Chacun, à sa manière, a l’impression de traverser le même désert en compagnie des mêmes personnes avec qui il établit de pauvres relations de voisinage qui le confortent dans son impression de solitude. Voici le désert quotidien de millions d’individus. Chacun est à l’affût d’une oasis d’espérance, chacun s’efforce alors de cultiver une enclave de vie privée pour échapper autant que possible à la banalité du désert commun.
Une religion peut sans doute – et sous certaines conditions – faire partie de ces jardins privés qui nous distinguent de nos voisins. Il devient alors confortable de penser que cette activité tient lieu d’asile hors du monde où notre personnalité peut s’épanouir en toute quiétude.
Cette traversée du désert qui est la nôtre ne ressemble pas à celle de Jésus, quand il a été tenté par le diable ! Si notre désert personnel n’est apparemment pas un lieu de tentation, tant il ressemble à celui du voisin, ce sont nos oasis, nos lieux de refuge qui pourraient appartenir à l’univers de la tentation.
La tentation consiste pour nous à chercher des lieux de refuge à l’écart des autres. Il s’agit de chercher des lieux de confort où seuls les privilégiés de notre choix peuvent nous rejoindre. Nous nous trouvons bien dans nos paroisses. Confortablement installés dans notre vie religieuse, nous déplorons l’absence des foules, sans vraiment souhaiter que ça change, tant nous nous plaisons à nous retrouver entre nous.
Une des tentations de Jésus fut assez proche de celles que nous venons de décrire. A la différence des autres Évangiles, Marc ne dit pas quelles furent les tentations de Jésus. Libres à nous de les imaginer semblables aux nôtres. Marc fait état cependant de ce même confort spirituel où semble se trouver Jésus. Son baptême et la voix qui se fait entendre l’ont conforté dans la certitude que Dieu l’avait mis à part. Sa prédication laisse entendre qu’il était venu pour transformer la vie des hommes. Mais était-ce vraiment possible ?
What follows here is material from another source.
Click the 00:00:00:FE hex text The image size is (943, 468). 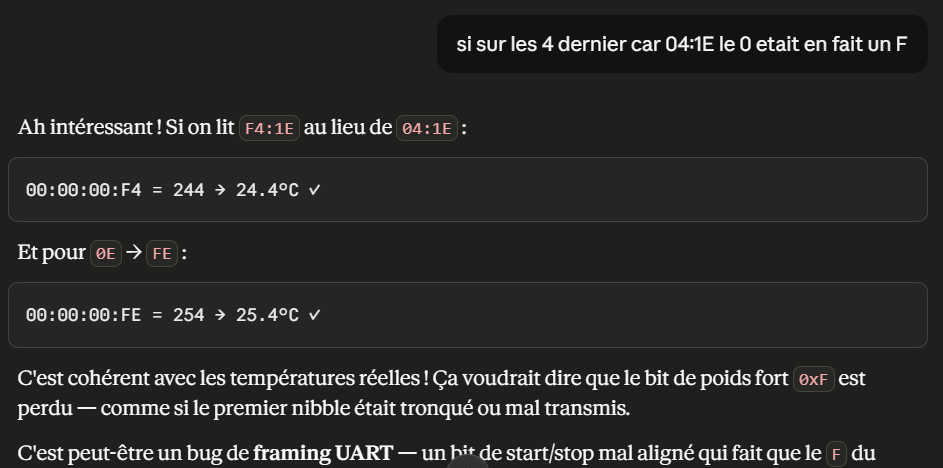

Jésus apportait une nouvelle forme de religion basée sur le « culte en esprit » qui appelait une démarche de conversion pour ceux qui le suivaient. Ils devaient naître de nouveau ! Ne leur disait-il pas que Dieu les attendait dans le secret de leur cœur ? Encore fallait-il en avoir capacité ! C’est à se demander si Jésus ne préconisait pas une religion élitiste ?
La tentation était grande pour les amis de Jésus de constituer un peuple à part au milieu des masses et de se distinguer comme une nouvelle secte, supérieure aux autres ! Plus tard, on trouvera ce même comportement dans les communautés chrétiennes de toutes les époques : n’appartenons-nous pas à un petit cercle de gens supérieurs ?
Mais le danger véritable de cette situation, c’est que ce soit le diable qui nous rejoigne dans notre refuge de pureté. Si Jésus a été tenté de s’enfermer dans le cercle privilégié de ses disciples, il s’est bien vite séparé de cette manière de voir, pour entraîner les siens sur les routes, à la rencontre des autres. Ils ont dû le suivre dans les déserts de Galilée et de Judée là où la souffrance et la misère des hommes les attendaient. C’est alors qu’ils ont croisé toutes sortes de malades, toutes sortes de païens en quête de vérité, toutes sortes d’hommes et de femmes impurs avides d’espérance.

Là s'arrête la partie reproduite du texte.